#### Task objective
Check each line of the data for "agent", and copy the ones that have it.

#### Records for the task
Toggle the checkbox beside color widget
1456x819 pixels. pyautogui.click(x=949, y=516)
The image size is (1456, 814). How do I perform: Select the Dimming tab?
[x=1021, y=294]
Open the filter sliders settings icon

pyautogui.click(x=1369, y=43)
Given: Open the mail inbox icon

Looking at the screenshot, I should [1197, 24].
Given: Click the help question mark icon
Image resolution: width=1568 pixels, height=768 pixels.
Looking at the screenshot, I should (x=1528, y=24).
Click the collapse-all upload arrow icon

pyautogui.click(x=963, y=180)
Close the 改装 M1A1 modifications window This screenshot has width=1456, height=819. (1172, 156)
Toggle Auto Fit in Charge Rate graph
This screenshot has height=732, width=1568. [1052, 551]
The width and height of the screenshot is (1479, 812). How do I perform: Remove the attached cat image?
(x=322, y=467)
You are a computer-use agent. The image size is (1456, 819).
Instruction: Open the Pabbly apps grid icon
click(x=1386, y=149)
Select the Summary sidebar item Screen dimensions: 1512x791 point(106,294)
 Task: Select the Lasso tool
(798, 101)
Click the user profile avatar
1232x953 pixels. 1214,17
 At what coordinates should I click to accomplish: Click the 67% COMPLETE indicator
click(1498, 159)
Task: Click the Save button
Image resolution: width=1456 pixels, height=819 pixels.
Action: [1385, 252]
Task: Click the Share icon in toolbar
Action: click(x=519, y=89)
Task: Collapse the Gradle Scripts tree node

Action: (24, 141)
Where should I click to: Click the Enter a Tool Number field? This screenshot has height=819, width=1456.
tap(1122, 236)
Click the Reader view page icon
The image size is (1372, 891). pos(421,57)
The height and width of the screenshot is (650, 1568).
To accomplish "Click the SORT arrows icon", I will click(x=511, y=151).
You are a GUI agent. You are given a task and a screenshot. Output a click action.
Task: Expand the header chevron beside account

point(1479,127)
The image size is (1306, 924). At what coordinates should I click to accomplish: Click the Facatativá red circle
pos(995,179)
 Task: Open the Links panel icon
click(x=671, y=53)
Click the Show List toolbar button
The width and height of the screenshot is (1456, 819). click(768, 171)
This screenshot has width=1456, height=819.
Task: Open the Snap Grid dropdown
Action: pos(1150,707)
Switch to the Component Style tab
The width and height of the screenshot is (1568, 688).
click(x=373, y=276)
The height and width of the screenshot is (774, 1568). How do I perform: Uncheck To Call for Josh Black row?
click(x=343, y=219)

#### Reply to the exercise
You are a computer-use agent. The image size is (1456, 819).
You are a GUI agent. You are given a task and a screenshot. Output a click action.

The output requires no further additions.